- WHAT YOU HAVE TO DO
Each line that includes the word "with" should be copied from the records.

Items from a data source
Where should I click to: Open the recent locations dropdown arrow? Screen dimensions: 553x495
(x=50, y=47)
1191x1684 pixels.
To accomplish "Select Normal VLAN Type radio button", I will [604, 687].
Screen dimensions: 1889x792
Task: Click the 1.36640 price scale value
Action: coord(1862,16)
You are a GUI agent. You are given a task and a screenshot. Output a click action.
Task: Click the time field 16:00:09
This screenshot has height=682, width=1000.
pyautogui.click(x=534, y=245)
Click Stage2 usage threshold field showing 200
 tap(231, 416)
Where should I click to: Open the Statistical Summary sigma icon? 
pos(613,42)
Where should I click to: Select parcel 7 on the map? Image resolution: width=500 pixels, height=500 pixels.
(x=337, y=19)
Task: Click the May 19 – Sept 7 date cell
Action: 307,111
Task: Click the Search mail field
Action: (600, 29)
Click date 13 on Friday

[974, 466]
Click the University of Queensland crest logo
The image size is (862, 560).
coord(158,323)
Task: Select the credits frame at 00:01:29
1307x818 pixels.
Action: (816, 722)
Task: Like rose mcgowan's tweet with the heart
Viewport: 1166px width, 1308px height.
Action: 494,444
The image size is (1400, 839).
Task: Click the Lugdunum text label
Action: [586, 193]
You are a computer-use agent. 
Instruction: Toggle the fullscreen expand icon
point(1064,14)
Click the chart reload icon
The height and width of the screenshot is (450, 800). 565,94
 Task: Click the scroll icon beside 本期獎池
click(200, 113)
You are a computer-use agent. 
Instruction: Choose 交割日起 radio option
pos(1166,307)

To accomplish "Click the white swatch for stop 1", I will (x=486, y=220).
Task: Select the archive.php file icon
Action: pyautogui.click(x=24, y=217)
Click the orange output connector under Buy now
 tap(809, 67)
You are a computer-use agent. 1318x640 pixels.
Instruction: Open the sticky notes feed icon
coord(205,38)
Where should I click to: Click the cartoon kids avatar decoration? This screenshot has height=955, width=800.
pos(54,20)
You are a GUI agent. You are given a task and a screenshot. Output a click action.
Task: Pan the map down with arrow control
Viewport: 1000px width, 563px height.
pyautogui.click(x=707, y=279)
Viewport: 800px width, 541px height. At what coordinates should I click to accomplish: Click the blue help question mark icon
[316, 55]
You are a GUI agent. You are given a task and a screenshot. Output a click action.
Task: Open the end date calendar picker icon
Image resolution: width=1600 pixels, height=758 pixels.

- PROBLEM SOLUTION
Task: Like rose mcgowan's tweet with the heart
Task: Pan the map down with arrow control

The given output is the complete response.